The son of an African-American Christian mother and a Iranian Muslim father, Hunter underwent a Reform conversion to Judaism as a young man and then another Orthodox conversion. For a time, he said, he lived in an ultra-Orthodox community in Detroit, where he wore only black-and-white with a fedora and tzitzit. He said that he eventually came to question his level of religiosity, but was pushed out when his rabbi asked him if he was gay, and threatened to undo his conversion.
“It was an ugly feeling,” he said. “That feeling is also what motivates what I do as an individual. The work I do in the community is to make sure no one feels that small, no matter who and what they are.”
Hunter also worked for a time as an environmental lawyer in Israel, where he said he experienced “virulent racism.” The negative treatment he received there as a Jew of color affected his views on the country and how it treats the Palestinians and other minorities there.
After moving to Youngstown, he became a member of Ohev Tzedek, then eventually became its rabbi after undergoing a distance-learning ordination with a nondenominational seminary.
Although Hunter said Judaism and Jewish values are a major part of his identity, he said that as a staunch believer in the separation of church and state, those aspects would not affect his decision-making as president.
“In regards to the things I support in bringing about the fundamental fairness for all, there’s no time that I’m going to say, ’how does this measure up to Jewish law?’” he said.

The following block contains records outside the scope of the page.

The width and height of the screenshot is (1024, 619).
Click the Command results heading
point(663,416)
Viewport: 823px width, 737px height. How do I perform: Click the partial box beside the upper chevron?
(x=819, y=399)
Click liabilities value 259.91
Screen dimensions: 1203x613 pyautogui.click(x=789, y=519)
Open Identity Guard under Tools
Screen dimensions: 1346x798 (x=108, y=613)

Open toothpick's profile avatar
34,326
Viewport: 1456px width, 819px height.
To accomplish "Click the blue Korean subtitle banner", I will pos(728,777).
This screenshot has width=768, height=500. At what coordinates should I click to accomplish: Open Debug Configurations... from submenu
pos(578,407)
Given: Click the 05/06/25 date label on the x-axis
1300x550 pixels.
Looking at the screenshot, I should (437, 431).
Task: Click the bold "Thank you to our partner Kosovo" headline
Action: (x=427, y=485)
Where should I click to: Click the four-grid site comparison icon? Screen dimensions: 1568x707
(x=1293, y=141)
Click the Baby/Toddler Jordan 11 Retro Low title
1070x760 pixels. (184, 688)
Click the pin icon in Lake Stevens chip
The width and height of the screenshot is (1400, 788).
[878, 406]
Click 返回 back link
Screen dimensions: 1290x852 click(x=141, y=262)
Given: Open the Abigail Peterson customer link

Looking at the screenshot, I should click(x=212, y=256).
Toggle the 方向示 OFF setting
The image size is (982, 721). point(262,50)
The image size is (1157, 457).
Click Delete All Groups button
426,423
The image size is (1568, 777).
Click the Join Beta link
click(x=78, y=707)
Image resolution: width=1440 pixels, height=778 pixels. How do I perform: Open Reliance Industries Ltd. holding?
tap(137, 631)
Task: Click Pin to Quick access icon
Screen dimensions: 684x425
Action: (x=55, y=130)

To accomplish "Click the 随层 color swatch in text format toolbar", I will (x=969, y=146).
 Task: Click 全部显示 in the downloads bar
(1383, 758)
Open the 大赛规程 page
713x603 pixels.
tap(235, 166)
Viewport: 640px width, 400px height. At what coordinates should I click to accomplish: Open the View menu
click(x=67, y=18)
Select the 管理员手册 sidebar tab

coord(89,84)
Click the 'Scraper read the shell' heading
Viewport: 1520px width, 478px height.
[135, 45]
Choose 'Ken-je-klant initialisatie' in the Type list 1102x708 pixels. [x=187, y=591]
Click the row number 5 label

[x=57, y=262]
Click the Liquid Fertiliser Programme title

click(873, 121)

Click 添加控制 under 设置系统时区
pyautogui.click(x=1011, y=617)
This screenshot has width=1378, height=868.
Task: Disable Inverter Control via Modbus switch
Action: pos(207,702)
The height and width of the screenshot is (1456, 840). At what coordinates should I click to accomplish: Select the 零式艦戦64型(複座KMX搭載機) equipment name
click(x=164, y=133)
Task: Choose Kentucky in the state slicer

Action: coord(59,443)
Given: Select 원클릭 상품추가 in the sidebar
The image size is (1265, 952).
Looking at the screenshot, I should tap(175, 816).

Hunter’s platform calls for Medicare for all, cutting military spending, transitioning to 100% renewable energy and fighting against what he described as “excesses of hyper-capitalism that have caused fundamental unfairness in this country.” And he won’t take any corporate contributions.
When asked if he thought he could win, he said “absolutely.”
“You should choose someone to represent you who best represents your values,” he said. “You shouldn’t be forced to fit yourself to one of these two holes, because those are the only two options you’re allowed.”